Desktop databases are generally popular only in very small businesses. Larger businesses tend to have some sort of database infrastructure in place for their various database applications. If you believe that you may need to handle large amounts of data or may need to allow more than one person to access the database application at the same time, you really should pursue a proper database management system based solution.

Desktop databases can still be handy for quick and small databases which are portable and give you access to some data while you are disconnected from your office network.

Base ( allows you to create either a standalone database or connect to MySQL/PostgreSQL. It lets you create forms and reports and supports customised functionality using macro. It has Table Wizards, Relation Designer and Forms Wizard to help you easily create your whole database application with step by step instructions. The wizards can help you create a form for a table or query with sub-forms for the related tables.

If you want more control, you can switch to SQL view and write your won macros to control your forms. The macros are in OpenOffice Basic by default, but just like the Calc macros, you can use Python, BeanShell or Javascript instead.

Kexi (KOffice) touts itself as “Microsoft Access for Linux”. Similar to OpenOffice Base, it has visual designers for tables, queries and forms, but it does not have wizards that let you quickly create a full forms in a few steps. Kexi supports scripting using Python and Ruby. Again like Base, it can be used as a front end to external Database management systems such as MySQL.

Glom is strictly a database forms interface. It provides a friendly frontend to the database, but unlike the other two it does not provide a standalone database.
It does let you create databases using PostgreSQL for storing your data, but these are not as portable as the single file database/forms combinations offered by Base and Kexi. Making it less suitable for people after a simple desktop database application.

Author: Musaul Karim

Software Engineer, Hobbyist Photographer, and a bit of a gadget geek.

5 thoughts on “Desktop Applications for GNU/Linux – Part 3: Office/Productivity”

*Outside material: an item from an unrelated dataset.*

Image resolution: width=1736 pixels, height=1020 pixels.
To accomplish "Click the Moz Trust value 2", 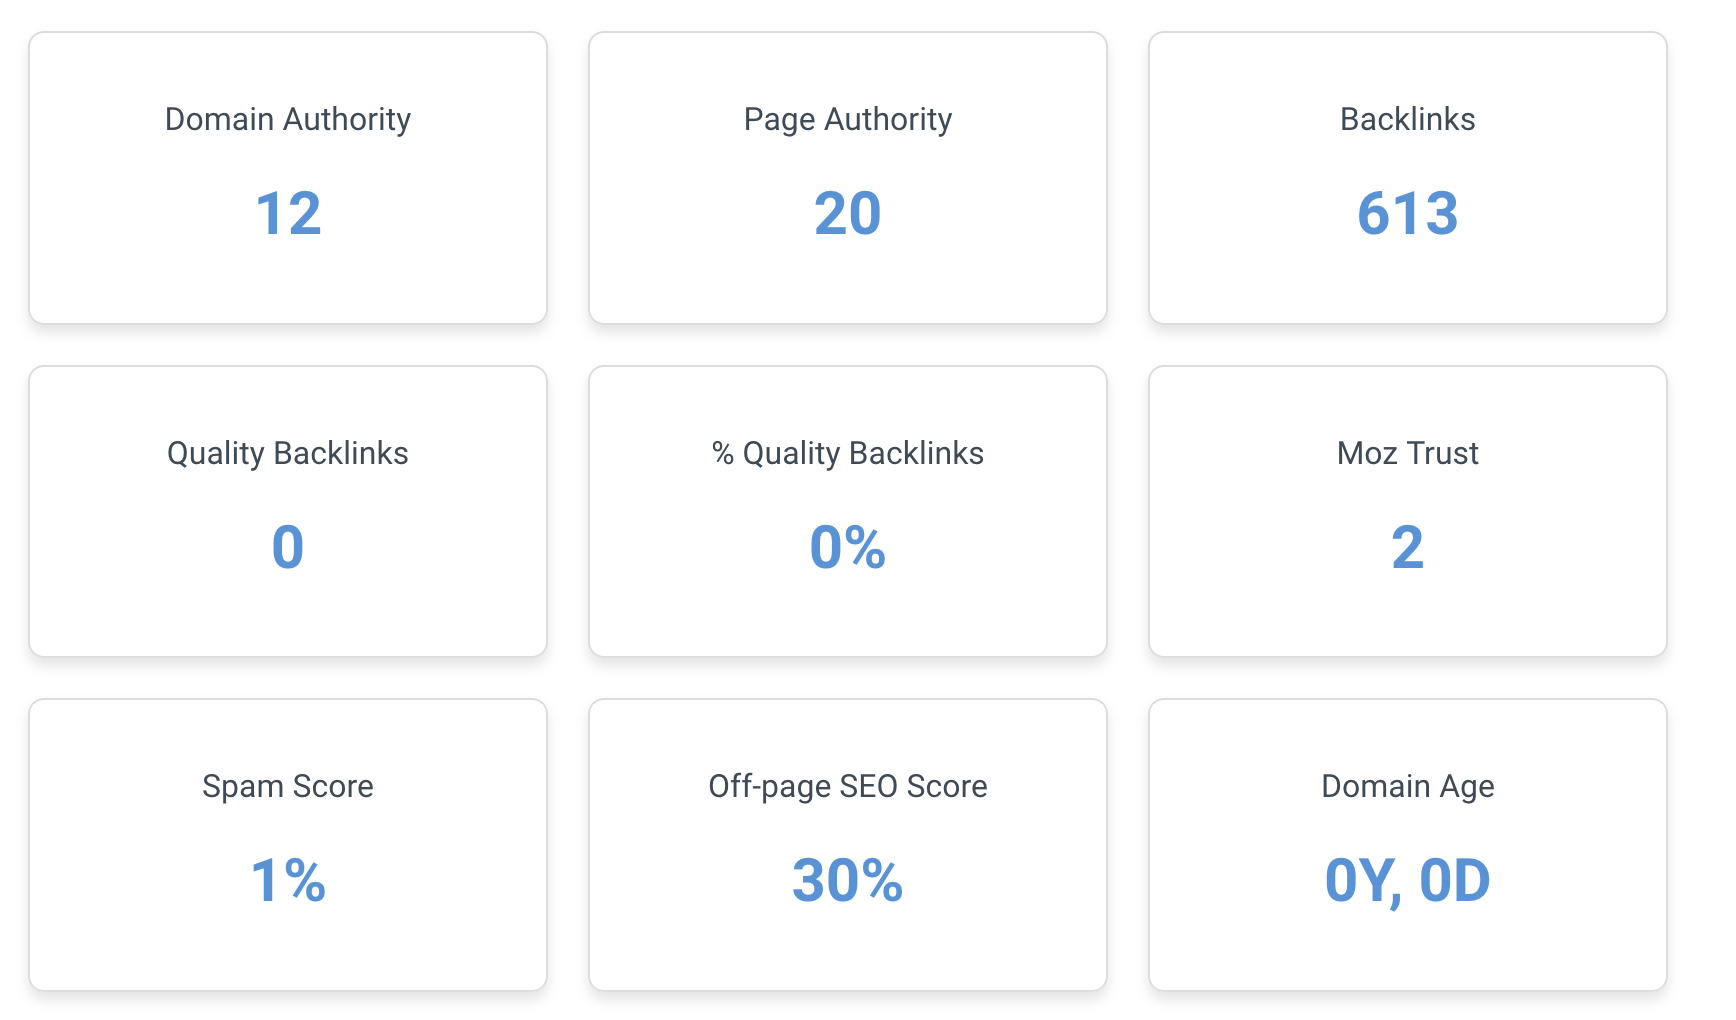I will (x=1408, y=548).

  1. I agree with most of what you said, but the database products in linux are very poor. They are not nearly as easy to use as Access. And they don’t have anything like a VBA Editor. you need to know all the syntax to write macros with base. It takes much longer to write macros with a normal text editor like code editor.

  2. I actually like Abiword and Gnumeric. OK so, may be it doesn’t have all the formulas and features of OpenOffice let alone MS Office, but in the past five years or so they’ve worked for me just fine.

    I don’t need the bloat of openoffice, and definitely not the bloat and price of msoffice. I’m sure it is true with 90% of the home users. But I guess people just like familiarity!